The short answer: keep auto-resume enabled and know where the Later queue is. If transcription cannot finish, AICHE keeps the recording encrypted locally and processes it when conditions allow.
Lost recordings are worse than failed transcriptions. You can retry a transcription. You cannot recreate a fresh thought, meeting takeaway, or long explanation from memory.
What AICHE Does Automatically
When processing fails, AICHE does not throw the recording away. It can queue the audio locally when it hits:
- No internet
- Network drop during processing
- Server error
- App crash
- Session or authentication interruption
- Subscription interruption
- Offline recording by design
The queue is local and encrypted. When internet and account state are valid again, auto-resume processes the queued recordings.
Step-by-Step Check
- Open AICHE.
- Find the Later queue or offline queue view.
- Confirm auto-resume is enabled if you want automatic processing.
- Record a test note.
- Disconnect from the internet before processing finishes.
- Confirm the recording appears in Later.

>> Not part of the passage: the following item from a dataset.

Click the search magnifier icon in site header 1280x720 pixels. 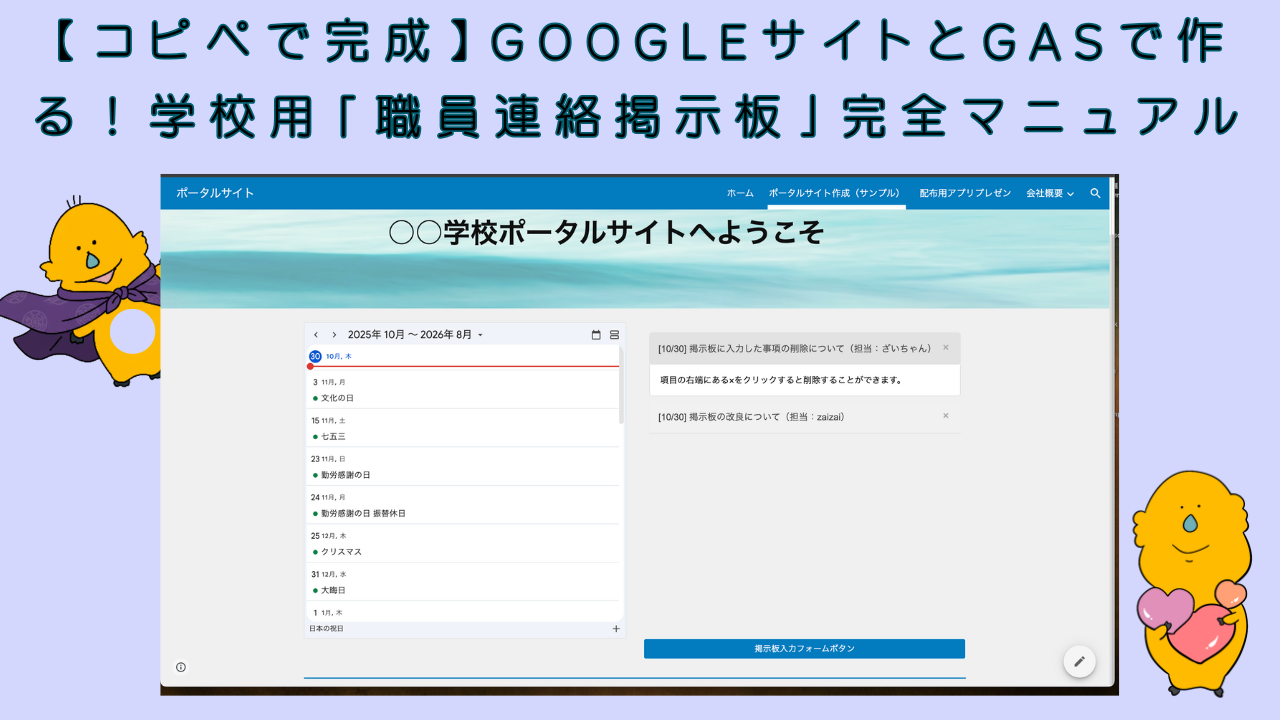click(x=1095, y=193)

- Reconnect and watch it process.
If you prefer manual control, use manual processing and click Process All when you are ready.
Storage Reality
Queued recordings use local disk space until they process or you delete them. A typical minute of audio can use a few megabytes. If you record heavily offline, check the queue size before a long trip or low-storage session.
When to Use Manual Mode
Manual mode is useful when you are roaming, tethering, on expensive data, or waiting for a trusted network. Record normally, then process the queue later.
Do This Now
Record a short test note with Wi-Fi off. Confirm it lands in Later. Turn Wi-Fi back on and confirm it processes. That test is worth doing before you rely on offline capture for real work.